Mobile app checkout architecture is one of those decisions that gets made once at platform-pick time and then quietly sets the ceiling on conversion for years. The choice is usually misrepresented: it is not "native vs webview" but "Shopify Checkout in a webview" vs "Shopify Checkout opened natively" vs "a fully custom checkout." Each has trade-offs, and the conversion data on each is now clear enough to inform the choice.
Shopify Checkout in a webview
The pattern: the app loads checkout.shopify.com in an in-app browser. The buyer fills out the form, picks shipping, pays. From the buyer's perspective, it looks like they have temporarily left the app and entered a different one. From the platform's perspective, it is the laziest integration possible — no custom code, just point a webview at the checkout URL.
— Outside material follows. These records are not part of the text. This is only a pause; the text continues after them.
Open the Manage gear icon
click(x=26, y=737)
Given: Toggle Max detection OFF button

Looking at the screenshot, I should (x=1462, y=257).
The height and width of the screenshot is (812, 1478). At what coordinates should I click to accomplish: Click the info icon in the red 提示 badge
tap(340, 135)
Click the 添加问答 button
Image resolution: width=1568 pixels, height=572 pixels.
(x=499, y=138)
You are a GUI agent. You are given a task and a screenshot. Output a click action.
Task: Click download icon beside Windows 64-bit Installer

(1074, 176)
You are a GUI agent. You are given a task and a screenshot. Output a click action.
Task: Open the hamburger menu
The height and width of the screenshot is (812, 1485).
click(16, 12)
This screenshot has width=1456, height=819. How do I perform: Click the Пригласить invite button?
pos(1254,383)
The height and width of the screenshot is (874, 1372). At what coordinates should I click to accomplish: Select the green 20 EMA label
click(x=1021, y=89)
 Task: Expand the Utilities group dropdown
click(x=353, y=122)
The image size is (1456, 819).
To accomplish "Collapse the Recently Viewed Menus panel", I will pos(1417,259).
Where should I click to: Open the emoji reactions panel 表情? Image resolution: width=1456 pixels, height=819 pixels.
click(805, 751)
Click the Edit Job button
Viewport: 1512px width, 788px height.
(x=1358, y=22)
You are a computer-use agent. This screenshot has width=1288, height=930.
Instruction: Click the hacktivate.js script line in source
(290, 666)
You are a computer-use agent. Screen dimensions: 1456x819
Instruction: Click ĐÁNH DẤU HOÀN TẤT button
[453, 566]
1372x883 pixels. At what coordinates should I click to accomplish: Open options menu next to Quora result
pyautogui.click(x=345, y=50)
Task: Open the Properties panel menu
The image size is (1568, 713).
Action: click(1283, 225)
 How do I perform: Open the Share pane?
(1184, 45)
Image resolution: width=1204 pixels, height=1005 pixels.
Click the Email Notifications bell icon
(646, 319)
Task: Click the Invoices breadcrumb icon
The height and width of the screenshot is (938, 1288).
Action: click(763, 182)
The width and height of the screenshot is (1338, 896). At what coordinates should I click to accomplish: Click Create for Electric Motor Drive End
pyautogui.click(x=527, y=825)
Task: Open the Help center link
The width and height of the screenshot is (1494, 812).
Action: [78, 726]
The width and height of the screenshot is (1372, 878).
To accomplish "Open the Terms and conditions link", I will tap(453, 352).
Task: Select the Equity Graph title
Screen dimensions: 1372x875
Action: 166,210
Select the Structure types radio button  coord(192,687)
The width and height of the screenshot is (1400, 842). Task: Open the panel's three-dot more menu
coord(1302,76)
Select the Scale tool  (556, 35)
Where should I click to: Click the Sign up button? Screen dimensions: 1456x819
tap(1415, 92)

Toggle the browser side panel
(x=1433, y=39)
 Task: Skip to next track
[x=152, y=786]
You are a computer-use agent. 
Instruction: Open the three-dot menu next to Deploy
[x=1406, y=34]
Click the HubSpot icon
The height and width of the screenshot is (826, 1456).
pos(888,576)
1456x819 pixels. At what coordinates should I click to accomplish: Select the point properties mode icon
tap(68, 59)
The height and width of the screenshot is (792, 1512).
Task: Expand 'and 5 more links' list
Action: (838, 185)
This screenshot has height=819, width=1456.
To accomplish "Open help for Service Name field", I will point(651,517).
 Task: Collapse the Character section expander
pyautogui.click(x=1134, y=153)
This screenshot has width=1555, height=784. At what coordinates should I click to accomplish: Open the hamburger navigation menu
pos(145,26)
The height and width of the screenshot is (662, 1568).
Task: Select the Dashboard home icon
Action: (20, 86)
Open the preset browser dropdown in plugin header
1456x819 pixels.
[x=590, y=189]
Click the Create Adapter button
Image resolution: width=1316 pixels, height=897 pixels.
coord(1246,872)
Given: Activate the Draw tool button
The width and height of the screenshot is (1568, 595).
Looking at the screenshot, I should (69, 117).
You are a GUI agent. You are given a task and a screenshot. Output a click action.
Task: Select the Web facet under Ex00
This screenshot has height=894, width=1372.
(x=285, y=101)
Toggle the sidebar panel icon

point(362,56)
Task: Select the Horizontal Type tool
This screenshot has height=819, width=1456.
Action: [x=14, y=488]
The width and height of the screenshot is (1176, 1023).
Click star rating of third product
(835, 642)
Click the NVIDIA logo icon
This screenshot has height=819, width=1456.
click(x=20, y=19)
The conversion penalty is real. Webview rendering on mobile is 200–400ms slower per page than native. The keyboard interaction is clunkier — autofill works less reliably, tabbing between fields is awkward, and the iOS keyboard accessory toolbar sometimes conflicts with the in-page UI. Apple Pay works but is buried at the bottom of the form rather than above the fold.
In our customer data, the webview checkout pattern completes 12–18% lower than the same brand running Shopify Checkout opened in a native context. The difference compounds with cart size; high-AOV brands lose more because the abandonment risk per transaction is higher.
Shopify Checkout opened natively
The pattern that works: the app builds the cart UI natively, then hands off to Shopify Checkout via a native presentation — SFSafariViewController on iOS, Custom Tab on Android — that feels less like a webview and more like a system-managed payment surface. Apple Pay and Google Pay are surfaced at the top of the checkout. The buyer never feels like they have left the app context.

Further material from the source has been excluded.